Task requirements. Report every line of the records below that contains the string "target", copying each such line in full.

Data excerpts.
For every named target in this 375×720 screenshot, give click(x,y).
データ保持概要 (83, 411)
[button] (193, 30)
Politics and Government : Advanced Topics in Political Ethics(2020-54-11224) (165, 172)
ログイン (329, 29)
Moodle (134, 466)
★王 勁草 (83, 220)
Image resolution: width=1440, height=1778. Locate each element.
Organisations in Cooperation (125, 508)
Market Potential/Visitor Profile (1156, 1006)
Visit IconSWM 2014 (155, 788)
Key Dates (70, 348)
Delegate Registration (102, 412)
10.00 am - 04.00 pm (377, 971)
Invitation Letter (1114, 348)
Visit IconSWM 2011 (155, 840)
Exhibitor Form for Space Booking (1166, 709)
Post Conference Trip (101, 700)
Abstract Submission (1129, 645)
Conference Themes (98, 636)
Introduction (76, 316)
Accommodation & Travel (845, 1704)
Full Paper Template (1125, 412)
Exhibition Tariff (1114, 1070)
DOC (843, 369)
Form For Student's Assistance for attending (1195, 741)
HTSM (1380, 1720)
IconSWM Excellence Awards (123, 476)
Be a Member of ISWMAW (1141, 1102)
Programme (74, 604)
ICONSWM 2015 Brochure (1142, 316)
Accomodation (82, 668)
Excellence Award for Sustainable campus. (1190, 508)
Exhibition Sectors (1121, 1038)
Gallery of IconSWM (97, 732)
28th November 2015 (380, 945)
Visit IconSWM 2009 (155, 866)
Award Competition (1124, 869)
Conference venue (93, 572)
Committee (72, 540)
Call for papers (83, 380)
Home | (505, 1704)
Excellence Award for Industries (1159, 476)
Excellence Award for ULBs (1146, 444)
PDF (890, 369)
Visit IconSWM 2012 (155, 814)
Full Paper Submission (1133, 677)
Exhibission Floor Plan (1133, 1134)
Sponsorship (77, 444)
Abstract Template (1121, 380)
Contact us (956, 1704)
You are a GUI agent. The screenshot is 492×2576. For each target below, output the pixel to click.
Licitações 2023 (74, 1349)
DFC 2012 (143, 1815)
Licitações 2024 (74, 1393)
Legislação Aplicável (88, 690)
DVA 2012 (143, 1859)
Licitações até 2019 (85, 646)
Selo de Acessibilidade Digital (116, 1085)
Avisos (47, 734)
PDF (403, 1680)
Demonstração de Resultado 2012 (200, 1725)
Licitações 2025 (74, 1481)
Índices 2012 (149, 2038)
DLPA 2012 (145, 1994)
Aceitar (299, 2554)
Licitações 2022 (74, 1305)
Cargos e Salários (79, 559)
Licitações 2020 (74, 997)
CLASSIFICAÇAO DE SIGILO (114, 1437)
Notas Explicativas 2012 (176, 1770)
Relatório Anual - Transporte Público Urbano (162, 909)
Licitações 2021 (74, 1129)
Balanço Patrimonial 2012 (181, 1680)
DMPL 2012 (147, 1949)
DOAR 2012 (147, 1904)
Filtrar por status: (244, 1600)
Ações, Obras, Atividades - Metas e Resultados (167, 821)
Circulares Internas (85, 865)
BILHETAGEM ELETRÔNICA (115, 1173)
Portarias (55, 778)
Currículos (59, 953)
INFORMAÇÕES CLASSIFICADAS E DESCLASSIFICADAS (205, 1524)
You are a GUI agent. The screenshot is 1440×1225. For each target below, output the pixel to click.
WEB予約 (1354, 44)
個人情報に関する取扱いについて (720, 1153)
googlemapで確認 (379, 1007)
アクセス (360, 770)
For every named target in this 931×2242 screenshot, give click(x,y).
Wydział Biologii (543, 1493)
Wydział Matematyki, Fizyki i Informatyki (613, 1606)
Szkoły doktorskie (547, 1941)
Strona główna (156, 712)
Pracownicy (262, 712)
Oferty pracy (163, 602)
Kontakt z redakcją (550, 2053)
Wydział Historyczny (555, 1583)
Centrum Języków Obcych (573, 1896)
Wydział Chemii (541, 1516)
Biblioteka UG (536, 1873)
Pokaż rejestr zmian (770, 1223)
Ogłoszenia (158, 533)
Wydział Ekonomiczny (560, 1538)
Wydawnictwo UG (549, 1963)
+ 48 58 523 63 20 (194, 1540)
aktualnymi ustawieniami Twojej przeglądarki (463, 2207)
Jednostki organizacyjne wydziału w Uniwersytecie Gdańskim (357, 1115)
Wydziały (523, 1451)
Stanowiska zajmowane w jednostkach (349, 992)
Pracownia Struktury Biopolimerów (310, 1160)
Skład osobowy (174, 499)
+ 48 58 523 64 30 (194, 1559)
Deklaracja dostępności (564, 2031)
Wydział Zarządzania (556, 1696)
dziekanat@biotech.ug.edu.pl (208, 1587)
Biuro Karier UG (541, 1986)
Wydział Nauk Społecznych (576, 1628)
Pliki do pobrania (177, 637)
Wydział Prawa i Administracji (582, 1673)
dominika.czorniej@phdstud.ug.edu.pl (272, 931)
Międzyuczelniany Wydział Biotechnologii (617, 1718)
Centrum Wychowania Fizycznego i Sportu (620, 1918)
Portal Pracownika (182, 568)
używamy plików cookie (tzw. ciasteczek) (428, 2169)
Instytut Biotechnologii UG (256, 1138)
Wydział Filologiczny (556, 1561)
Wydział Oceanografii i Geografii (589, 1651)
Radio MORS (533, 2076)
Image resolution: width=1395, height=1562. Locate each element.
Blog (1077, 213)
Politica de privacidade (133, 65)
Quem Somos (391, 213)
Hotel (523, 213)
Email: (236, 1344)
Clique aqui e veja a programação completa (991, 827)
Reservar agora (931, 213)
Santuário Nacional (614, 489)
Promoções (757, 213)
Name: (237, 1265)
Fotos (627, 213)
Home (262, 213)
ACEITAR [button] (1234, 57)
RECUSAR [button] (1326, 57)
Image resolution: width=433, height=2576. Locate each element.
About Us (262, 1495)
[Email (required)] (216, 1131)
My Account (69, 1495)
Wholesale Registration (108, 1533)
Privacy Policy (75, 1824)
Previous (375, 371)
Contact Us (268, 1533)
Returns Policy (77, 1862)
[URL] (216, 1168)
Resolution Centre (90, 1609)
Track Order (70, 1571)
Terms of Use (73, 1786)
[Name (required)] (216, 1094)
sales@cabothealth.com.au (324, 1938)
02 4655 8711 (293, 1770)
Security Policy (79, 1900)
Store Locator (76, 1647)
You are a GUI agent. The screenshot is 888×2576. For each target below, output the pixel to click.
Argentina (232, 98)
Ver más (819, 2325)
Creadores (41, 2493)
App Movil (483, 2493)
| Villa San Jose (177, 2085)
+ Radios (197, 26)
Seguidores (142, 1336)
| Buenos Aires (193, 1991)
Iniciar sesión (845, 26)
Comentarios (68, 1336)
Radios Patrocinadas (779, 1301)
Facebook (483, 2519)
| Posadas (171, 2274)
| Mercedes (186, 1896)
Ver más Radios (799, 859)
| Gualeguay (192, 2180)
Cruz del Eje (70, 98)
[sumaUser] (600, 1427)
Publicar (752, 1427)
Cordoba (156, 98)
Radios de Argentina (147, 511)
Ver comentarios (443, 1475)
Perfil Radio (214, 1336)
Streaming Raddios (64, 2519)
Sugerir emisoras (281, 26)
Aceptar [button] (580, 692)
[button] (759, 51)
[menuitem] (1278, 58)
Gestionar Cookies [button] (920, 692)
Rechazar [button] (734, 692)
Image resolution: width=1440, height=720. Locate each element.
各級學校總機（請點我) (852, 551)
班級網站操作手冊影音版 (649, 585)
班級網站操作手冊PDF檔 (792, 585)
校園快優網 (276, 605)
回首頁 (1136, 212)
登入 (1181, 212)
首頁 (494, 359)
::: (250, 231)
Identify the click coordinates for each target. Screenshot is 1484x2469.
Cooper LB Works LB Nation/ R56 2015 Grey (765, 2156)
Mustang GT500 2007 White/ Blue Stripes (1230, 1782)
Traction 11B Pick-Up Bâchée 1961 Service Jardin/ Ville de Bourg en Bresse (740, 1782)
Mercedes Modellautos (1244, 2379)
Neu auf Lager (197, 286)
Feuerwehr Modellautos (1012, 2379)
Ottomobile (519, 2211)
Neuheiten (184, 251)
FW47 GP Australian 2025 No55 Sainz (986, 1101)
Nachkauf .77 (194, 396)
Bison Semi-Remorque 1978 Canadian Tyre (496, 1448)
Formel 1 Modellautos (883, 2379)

Output of the exercise.
For every named target in this 375×720 screenshot, give click(x,y).
You are a GUI agent. The screenshot is 492×2576. For each target below, output the pixel to click.
You are a GUI agent. The screenshot is 1440×1225. For each target below, output the pixel to click.
For every named target in this 931×2242 screenshot, give click(x,y).
You are a GUI agent. The screenshot is 888×2576. For each target below, output the pixel to click.
Identify the click coordinates for each target. Screenshot is 1484x2469.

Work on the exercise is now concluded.